SANTA FE — State Rep. Rebecca Dow, R–Truth or Consequences, criticized Gov. Michelle Lujan Grisham’s executive order banning overnight stays for children in state custody, calling it a “band-aid solution” that fails to address chronic shortages in foster and therapeutic placements.
The order directs the Children, Youth and Families Department to end the practice of children sleeping overnight in agency offices by March 1, requiring placements only in licensed foster homes, shelters, kinship care or transitional facilities. Dow said the order acknowledges a long-standing problem without providing the capacity needed to comply with it.
“An executive order alone doesn’t create placements for kids who have nowhere else to go,” Dow said in a statement. “Without real funding, real incentives and real accountability, this is a temporary fix that leaves children at risk of being shuffled from one crisis to the next.”
Dow introduced House Bill 65 the same day the order was issued. The bill would establish a three-year stabilization pilot program aimed at expanding therapeutic foster care, providing 24/7 crisis support and incentivizing small, home-like placements for children with high behavioral health needs.

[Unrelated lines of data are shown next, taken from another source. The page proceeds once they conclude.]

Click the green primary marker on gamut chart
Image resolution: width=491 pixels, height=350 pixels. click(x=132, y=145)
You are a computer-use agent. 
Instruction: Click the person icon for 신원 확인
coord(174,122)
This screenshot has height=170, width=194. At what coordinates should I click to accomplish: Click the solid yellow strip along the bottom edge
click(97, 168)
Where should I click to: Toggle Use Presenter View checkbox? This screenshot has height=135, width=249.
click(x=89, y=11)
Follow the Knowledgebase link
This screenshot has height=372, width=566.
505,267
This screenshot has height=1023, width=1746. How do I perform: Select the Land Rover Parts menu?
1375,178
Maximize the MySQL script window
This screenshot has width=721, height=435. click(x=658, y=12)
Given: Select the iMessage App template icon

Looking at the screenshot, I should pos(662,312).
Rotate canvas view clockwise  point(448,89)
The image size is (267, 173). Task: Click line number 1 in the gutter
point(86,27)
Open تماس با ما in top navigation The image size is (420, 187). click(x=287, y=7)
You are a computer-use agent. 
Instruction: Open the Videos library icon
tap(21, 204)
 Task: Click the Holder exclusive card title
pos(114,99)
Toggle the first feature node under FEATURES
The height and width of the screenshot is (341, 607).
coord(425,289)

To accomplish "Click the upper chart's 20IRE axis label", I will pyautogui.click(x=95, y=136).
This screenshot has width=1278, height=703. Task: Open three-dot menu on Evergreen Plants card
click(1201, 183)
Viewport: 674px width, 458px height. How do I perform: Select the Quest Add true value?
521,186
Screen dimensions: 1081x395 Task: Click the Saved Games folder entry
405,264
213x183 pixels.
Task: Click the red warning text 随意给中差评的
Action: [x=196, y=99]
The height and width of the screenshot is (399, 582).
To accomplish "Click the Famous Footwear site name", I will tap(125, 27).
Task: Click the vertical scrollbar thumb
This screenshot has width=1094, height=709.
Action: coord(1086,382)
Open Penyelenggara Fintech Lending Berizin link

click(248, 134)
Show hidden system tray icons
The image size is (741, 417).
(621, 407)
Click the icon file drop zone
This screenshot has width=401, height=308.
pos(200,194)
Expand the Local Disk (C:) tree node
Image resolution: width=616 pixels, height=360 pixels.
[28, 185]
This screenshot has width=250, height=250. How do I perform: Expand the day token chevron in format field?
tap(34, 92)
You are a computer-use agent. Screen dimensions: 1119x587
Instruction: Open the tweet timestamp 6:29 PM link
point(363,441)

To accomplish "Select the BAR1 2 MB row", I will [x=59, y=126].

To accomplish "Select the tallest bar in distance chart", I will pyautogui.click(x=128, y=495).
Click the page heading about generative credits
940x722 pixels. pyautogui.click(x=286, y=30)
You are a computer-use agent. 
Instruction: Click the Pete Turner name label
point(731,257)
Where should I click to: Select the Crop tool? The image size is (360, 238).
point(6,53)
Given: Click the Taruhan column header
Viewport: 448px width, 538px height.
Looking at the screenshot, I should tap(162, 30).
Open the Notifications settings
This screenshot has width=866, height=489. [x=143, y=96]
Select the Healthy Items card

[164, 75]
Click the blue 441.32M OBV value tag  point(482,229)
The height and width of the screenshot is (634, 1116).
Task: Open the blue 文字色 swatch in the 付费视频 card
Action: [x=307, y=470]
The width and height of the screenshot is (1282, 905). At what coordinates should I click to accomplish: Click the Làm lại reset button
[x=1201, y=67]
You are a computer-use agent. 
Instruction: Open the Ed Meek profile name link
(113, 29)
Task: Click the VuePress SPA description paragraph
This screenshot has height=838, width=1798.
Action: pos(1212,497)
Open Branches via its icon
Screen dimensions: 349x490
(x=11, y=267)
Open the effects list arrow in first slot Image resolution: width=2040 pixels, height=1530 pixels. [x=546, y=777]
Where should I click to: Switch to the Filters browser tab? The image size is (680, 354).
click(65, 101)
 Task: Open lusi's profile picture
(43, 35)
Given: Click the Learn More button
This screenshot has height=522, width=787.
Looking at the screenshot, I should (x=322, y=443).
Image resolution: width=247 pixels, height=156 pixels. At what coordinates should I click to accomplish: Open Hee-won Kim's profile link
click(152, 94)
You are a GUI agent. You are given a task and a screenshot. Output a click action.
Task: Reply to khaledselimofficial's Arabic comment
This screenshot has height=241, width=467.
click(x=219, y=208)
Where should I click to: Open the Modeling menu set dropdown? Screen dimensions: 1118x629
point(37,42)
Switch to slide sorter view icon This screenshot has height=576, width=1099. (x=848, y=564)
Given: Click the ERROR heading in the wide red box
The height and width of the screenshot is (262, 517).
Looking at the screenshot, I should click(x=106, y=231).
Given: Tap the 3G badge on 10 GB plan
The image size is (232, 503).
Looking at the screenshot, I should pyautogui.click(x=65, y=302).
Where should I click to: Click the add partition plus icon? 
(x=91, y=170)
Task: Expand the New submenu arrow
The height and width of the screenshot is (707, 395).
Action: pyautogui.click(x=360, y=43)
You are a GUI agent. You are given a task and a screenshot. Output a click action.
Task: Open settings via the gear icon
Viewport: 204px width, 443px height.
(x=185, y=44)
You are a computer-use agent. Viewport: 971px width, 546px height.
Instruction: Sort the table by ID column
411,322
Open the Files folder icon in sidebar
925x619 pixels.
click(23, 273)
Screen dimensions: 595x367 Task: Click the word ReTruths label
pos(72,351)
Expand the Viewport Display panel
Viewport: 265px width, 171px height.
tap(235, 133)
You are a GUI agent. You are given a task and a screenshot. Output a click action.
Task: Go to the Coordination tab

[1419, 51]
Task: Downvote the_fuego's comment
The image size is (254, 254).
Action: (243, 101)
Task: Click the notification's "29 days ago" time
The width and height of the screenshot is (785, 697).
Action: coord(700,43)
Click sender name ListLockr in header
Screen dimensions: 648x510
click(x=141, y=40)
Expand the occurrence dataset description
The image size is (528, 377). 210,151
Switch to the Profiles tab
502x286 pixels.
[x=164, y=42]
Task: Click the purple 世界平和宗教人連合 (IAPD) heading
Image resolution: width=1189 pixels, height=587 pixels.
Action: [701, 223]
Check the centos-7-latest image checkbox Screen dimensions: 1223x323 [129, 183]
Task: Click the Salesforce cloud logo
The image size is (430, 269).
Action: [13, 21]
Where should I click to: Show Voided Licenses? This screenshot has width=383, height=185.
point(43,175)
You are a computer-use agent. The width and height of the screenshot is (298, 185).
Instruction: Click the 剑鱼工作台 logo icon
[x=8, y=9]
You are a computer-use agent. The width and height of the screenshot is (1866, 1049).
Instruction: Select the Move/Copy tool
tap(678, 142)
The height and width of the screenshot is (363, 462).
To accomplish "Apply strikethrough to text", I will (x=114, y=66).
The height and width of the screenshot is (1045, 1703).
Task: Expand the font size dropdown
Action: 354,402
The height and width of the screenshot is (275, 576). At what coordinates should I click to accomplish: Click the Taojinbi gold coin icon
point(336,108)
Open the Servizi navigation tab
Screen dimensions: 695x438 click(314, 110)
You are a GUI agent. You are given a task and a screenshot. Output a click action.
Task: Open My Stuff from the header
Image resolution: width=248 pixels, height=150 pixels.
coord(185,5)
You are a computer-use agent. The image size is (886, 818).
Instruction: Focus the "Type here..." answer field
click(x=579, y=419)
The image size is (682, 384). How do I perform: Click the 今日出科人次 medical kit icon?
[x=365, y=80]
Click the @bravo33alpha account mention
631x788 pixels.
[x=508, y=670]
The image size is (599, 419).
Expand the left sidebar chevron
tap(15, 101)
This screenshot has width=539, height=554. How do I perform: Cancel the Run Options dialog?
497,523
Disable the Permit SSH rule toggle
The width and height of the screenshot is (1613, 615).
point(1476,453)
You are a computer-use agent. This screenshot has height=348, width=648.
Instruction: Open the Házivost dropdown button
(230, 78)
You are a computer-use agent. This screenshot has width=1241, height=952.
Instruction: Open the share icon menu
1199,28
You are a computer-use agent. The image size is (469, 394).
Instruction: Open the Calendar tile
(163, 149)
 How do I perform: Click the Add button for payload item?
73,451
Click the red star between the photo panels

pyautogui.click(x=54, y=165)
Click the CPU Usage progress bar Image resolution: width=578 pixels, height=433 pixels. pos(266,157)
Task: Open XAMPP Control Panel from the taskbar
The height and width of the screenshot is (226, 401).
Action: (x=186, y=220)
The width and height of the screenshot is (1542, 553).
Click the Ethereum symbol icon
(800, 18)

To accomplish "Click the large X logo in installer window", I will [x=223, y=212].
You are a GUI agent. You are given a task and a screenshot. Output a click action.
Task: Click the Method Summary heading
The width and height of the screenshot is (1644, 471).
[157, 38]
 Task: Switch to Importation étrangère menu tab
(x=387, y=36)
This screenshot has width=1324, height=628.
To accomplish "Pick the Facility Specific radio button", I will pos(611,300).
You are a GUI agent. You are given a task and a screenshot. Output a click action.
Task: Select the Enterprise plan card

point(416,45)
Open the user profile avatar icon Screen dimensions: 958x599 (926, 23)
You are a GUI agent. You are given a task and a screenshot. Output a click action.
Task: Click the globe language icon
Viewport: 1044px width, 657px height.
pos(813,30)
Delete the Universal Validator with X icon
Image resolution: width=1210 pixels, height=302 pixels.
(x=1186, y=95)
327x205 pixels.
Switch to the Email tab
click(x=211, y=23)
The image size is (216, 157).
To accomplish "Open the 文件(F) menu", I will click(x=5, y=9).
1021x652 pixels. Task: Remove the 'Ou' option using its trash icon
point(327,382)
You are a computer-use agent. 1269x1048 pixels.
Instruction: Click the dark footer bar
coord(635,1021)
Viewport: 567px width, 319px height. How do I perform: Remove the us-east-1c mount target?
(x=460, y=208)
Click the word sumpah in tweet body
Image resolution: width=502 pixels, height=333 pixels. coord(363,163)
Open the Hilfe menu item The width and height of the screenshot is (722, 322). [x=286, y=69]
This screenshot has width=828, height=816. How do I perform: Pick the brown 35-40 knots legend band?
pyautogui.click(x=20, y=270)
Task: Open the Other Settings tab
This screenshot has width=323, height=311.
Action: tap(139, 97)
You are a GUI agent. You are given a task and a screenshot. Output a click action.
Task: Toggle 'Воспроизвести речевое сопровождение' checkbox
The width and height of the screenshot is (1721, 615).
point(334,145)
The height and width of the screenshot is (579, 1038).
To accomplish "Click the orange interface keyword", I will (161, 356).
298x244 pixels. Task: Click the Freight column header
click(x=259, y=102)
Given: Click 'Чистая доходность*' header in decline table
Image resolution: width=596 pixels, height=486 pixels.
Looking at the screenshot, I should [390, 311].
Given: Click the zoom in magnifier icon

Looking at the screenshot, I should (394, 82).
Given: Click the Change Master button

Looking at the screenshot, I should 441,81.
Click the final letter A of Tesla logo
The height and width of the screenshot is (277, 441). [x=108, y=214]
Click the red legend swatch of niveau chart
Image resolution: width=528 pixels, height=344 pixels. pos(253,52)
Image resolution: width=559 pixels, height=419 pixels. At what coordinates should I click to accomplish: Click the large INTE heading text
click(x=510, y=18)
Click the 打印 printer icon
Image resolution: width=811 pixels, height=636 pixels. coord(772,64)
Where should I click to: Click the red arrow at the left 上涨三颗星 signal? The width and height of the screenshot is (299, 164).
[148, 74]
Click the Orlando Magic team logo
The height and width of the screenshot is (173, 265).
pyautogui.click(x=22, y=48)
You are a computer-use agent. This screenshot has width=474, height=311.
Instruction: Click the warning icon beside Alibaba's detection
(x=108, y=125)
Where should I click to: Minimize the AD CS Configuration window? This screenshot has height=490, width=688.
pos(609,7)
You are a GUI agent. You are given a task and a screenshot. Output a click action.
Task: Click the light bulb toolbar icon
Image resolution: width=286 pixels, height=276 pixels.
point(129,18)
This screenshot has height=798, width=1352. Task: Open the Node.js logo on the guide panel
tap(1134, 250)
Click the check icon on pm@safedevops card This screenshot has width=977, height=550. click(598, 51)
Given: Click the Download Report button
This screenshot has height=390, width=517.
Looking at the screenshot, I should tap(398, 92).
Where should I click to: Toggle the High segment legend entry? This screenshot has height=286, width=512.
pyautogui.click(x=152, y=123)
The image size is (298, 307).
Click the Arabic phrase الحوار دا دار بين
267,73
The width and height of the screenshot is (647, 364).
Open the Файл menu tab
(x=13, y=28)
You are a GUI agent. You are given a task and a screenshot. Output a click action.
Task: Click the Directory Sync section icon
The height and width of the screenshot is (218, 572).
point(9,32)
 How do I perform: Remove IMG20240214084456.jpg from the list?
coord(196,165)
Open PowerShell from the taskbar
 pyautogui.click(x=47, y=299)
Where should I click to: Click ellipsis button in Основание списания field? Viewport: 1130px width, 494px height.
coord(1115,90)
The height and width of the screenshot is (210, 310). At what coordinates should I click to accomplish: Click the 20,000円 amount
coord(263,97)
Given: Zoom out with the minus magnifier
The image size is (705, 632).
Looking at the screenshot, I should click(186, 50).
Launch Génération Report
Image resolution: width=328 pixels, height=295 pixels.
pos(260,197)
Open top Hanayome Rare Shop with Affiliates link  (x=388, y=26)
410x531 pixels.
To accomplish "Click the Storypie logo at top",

Concerns about children sleeping in CYFD offices have been raised publicly for years. Maralyn Beck, executive director of the New Mexico Child First Network, said during legislative hearings and in interviews previously reported by the Santa Fe New Mexican that placing children in CYFD offices subjects already traumatized youth to environments that are neither appropriate nor humane.
Beck has said the practice reflects systemic failures in placement capacity rather than isolated emergencies, leaving frontline workers with few safe alternatives when foster homes or treatment beds are unavailable.
Dow echoed those concerns, arguing the governor’s order risks becoming symbolic without legislative action.
“If we are serious about never allowing this to happen again, we have to build the placements first,” Dow said. “HB 65 is how you turn a press release into a permanent solution.”